Réflexions : 1°) Théologie et Philosophie. En Occident et au Moyen-Age, elles faisaient partie des matières indissociables de la Connaissance, stade d'érudition équivalant à l' Aalem chez le Musulman. Au Lycée, l'étude des Religions récemment mise au programme est une sage décision. Nul ne peut contester qu'elles ne sont pas étrangères à l'Histoire. Le seul danger est celui de confier cet enseignement à des Pédagogues peu objectifs. Nous savons que l'objectivité en histoire est déjà difficile. Je dirai même que leur poste leur octroie une liberté de parole. Plus encore, pour les religions, avec une population hétérogène , le moindre mot mal employé peut avoir des répercussions néfastes sur l'adolescent vulnérable, portant en lui une culture respectable. Comme en politique, où combien d'enseignants ont souvent oublié que dans une classe on se heurte à plusieurs sensibilités...La Laïcité, synonyme de Neutralité, produit alors l'effet contraire. Croyez-moi, pour rester Neutre, il faut une grande maîtrise de soi, malgré le Savoir en ce domaine.

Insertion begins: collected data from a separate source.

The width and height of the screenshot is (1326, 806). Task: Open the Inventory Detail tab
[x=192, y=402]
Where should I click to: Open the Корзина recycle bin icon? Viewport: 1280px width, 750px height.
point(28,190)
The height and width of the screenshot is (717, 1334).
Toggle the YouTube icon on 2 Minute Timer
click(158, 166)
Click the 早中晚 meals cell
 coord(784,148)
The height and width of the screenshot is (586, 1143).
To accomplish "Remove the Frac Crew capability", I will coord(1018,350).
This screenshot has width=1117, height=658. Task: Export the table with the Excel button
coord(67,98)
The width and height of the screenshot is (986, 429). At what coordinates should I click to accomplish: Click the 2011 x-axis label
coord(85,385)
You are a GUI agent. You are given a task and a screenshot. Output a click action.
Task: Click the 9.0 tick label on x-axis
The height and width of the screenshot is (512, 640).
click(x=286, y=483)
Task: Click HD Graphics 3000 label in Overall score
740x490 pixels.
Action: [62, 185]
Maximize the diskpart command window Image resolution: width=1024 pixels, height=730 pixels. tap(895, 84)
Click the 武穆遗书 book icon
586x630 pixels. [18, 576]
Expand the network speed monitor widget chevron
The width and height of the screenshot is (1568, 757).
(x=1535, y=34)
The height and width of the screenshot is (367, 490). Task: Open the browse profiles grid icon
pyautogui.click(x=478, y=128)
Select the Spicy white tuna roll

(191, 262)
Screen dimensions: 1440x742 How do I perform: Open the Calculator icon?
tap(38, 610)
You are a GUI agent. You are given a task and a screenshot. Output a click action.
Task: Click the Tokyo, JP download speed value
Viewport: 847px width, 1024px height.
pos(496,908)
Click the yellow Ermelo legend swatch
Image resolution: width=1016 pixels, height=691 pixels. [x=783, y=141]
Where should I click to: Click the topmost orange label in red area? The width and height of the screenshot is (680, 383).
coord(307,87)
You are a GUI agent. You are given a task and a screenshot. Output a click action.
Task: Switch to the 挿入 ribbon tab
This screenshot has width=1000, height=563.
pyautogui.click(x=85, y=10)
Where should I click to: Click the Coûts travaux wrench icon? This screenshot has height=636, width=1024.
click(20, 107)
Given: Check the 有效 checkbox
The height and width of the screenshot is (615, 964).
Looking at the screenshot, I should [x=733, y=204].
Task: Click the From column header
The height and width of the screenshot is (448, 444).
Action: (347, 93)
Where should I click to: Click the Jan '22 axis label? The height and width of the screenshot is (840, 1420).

2°) Religions, gage de Paix? : sciemment je n'aborde que celles qui ont pour berceau le Bassin Méditerranéen, c'est-à-dire celles issues du Judaïsme. Ma conscience me dicte qu'il ne faut pas oublier les autres comme le Boudhisme, dominé par l'intériorité. Gandhi, le Christ, Martin Luter King.ont utilisé l'arme la plus redoutable qui soit : le pacifisme. Ils ont utilisé la Paix contre la Force,citée dans l'ordre: l'Empire Britanique, l'Empire Romain, et l'Impérialisme Américain sur les Blacks. Autant pour l'un que pour l'autre la déstabilisation du Pouvoir opprimant s'est effectuée sans effusion de sang, sinon le leur sacrifié pour le bien de l'Homme épris de Liberté. Vous remarquerez que ceux qui ont utilisé la violence, celle-ci se retourne contre eux inexorablement. Comme disait ma maman dans un langage napolitain très coloré :"J'batte", c'est-à-dire qu'on s'agite mais on ne trouve pas la Paix.